» **WHAT TO PRODUCE**
When a line below holds the string "Toggle", show that line.

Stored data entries
■ ■ ■ ■ ■

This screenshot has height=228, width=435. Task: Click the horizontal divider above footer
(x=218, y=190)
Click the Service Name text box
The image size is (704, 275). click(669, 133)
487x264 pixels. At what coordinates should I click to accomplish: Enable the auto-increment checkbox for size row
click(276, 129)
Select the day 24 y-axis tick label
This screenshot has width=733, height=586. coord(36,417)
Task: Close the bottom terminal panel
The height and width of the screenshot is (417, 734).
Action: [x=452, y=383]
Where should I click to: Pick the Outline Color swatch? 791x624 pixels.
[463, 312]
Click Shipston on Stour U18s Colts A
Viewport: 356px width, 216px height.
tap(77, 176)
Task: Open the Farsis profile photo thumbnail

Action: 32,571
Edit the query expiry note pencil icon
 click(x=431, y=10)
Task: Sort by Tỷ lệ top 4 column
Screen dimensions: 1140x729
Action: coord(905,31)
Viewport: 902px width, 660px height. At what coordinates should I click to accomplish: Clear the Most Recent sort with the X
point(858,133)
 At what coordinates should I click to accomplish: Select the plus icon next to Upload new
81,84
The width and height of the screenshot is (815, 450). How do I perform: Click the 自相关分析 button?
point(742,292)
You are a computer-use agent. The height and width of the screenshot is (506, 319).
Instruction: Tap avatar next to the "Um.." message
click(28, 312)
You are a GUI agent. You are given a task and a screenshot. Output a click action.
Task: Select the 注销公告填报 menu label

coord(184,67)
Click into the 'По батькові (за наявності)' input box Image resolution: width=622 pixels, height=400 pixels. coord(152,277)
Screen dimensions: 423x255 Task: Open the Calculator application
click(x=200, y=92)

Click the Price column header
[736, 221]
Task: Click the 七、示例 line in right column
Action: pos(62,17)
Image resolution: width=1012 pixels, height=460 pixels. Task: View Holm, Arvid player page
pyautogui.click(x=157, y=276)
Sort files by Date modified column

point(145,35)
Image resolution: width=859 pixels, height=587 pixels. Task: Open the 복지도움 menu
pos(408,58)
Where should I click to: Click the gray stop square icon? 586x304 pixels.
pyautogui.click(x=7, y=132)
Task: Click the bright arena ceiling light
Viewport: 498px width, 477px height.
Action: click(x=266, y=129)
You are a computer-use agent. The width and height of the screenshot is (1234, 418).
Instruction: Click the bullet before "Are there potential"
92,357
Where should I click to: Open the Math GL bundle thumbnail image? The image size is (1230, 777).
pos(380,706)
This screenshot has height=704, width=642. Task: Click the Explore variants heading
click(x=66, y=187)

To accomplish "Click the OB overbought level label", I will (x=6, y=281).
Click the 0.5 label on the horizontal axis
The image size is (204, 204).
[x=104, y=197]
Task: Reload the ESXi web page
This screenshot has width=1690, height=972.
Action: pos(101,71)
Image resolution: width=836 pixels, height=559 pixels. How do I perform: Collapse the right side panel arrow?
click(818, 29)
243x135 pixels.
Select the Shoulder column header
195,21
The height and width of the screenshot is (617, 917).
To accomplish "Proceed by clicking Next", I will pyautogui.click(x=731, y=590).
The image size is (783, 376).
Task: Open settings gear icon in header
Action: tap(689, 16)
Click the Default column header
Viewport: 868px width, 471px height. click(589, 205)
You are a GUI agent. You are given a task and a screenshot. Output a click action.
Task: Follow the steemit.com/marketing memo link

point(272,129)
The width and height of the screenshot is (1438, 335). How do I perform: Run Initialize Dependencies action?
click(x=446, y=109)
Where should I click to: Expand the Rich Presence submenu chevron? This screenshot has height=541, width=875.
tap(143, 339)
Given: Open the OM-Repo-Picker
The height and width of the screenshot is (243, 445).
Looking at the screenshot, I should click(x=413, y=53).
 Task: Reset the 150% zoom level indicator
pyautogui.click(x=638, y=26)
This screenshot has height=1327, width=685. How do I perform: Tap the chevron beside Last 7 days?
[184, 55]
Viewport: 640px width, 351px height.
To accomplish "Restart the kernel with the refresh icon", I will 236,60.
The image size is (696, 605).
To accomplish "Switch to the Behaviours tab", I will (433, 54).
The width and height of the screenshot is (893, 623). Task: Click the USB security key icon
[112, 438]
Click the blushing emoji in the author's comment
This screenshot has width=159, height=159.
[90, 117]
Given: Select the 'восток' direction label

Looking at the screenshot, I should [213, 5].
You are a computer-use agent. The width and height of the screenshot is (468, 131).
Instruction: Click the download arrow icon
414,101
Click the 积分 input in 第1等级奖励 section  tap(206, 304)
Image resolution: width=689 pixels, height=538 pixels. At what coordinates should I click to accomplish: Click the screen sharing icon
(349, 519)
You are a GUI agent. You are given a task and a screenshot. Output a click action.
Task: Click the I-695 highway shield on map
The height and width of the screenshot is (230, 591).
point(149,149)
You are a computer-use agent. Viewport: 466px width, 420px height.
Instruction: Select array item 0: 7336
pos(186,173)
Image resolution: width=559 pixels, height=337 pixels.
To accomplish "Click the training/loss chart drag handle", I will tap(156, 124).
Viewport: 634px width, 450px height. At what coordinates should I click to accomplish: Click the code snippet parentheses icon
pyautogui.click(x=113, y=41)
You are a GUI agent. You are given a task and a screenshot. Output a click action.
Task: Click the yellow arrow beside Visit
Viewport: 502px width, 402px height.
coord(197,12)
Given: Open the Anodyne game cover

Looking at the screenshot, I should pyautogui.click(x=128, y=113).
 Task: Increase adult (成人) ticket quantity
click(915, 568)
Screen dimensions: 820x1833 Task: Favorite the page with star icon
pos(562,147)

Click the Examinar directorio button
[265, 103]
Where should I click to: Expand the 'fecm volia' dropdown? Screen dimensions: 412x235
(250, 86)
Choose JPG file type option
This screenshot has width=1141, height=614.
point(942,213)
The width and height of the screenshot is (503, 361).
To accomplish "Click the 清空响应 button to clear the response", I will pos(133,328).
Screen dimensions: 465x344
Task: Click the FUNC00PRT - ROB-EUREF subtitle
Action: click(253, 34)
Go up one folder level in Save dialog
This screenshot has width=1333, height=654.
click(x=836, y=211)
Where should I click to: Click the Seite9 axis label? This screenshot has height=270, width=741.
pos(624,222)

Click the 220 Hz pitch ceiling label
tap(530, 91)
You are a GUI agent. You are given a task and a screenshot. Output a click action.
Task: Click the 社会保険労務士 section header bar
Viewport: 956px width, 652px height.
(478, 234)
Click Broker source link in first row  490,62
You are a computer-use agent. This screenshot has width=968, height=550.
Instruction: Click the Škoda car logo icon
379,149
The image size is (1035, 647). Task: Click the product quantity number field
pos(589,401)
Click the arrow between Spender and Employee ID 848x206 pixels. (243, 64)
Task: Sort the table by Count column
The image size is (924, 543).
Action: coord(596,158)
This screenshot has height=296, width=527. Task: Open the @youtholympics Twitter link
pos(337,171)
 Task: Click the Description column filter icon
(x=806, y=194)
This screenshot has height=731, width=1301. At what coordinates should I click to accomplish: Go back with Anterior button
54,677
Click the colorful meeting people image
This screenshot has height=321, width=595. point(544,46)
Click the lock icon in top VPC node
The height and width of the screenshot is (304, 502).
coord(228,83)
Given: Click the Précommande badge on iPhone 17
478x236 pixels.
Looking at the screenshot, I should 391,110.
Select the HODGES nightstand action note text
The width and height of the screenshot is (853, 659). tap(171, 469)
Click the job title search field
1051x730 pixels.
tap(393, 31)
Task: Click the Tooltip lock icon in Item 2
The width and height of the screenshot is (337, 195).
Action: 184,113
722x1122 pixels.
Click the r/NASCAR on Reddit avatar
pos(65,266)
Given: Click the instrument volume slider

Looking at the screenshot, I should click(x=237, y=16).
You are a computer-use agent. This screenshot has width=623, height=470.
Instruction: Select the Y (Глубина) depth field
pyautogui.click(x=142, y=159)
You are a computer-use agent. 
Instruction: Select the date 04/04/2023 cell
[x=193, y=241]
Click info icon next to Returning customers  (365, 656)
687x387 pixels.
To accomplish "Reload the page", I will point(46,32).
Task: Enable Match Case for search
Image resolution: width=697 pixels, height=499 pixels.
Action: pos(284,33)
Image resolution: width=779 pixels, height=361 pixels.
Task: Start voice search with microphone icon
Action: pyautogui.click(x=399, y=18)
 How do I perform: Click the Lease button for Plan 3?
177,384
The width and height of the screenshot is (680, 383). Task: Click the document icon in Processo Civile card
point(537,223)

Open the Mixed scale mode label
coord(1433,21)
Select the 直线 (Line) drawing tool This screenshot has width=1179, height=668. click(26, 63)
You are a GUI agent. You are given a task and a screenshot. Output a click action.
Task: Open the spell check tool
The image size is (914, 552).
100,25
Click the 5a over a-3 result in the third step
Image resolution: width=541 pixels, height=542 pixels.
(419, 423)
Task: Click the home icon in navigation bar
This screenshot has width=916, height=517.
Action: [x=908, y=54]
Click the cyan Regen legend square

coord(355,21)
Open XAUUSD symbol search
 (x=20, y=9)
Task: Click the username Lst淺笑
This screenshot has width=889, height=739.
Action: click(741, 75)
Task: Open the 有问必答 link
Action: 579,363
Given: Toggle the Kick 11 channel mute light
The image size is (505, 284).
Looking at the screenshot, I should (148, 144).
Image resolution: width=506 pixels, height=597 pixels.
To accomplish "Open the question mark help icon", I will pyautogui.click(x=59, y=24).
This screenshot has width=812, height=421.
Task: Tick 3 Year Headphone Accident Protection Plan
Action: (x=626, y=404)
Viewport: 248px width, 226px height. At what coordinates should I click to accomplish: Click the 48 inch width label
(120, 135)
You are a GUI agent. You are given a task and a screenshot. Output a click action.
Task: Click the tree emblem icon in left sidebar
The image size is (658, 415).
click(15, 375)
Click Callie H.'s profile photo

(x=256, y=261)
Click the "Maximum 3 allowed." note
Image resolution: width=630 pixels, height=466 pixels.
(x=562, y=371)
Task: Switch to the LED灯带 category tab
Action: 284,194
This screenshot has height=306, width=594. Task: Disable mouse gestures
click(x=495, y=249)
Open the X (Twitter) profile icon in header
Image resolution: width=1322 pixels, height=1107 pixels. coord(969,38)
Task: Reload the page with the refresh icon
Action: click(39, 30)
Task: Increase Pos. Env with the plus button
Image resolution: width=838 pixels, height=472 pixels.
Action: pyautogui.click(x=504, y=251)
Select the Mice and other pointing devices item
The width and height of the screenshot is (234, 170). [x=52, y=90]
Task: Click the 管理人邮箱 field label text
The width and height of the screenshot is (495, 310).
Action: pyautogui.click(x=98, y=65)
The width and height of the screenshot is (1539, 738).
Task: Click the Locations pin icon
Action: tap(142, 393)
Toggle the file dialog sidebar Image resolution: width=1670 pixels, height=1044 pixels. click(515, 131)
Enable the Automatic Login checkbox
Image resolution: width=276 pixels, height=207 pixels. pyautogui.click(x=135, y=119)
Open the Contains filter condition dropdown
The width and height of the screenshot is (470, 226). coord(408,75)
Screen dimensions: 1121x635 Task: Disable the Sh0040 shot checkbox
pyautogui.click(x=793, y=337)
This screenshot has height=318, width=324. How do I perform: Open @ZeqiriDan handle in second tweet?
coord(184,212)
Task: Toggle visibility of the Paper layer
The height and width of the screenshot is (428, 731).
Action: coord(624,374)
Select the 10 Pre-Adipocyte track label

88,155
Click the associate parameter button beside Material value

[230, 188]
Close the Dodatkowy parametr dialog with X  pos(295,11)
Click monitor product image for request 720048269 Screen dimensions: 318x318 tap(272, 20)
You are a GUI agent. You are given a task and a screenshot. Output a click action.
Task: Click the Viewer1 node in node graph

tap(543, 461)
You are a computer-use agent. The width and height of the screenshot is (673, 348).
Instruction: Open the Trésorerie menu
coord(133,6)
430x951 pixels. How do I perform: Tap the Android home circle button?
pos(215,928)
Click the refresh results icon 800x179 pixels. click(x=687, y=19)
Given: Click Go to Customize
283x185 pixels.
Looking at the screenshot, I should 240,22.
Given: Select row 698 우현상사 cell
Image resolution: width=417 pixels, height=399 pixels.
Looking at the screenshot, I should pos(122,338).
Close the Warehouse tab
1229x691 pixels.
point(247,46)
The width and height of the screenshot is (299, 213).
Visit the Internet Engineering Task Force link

■ ■ ■ ■ ■

» **TASK OUTPUT**
Given: Toggle the Kick 11 channel mute light
Toggle the file dialog sidebar Image resolution: width=1670 pixels, height=1044 pixels. click(515, 131)
Task: Toggle visibility of the Paper layer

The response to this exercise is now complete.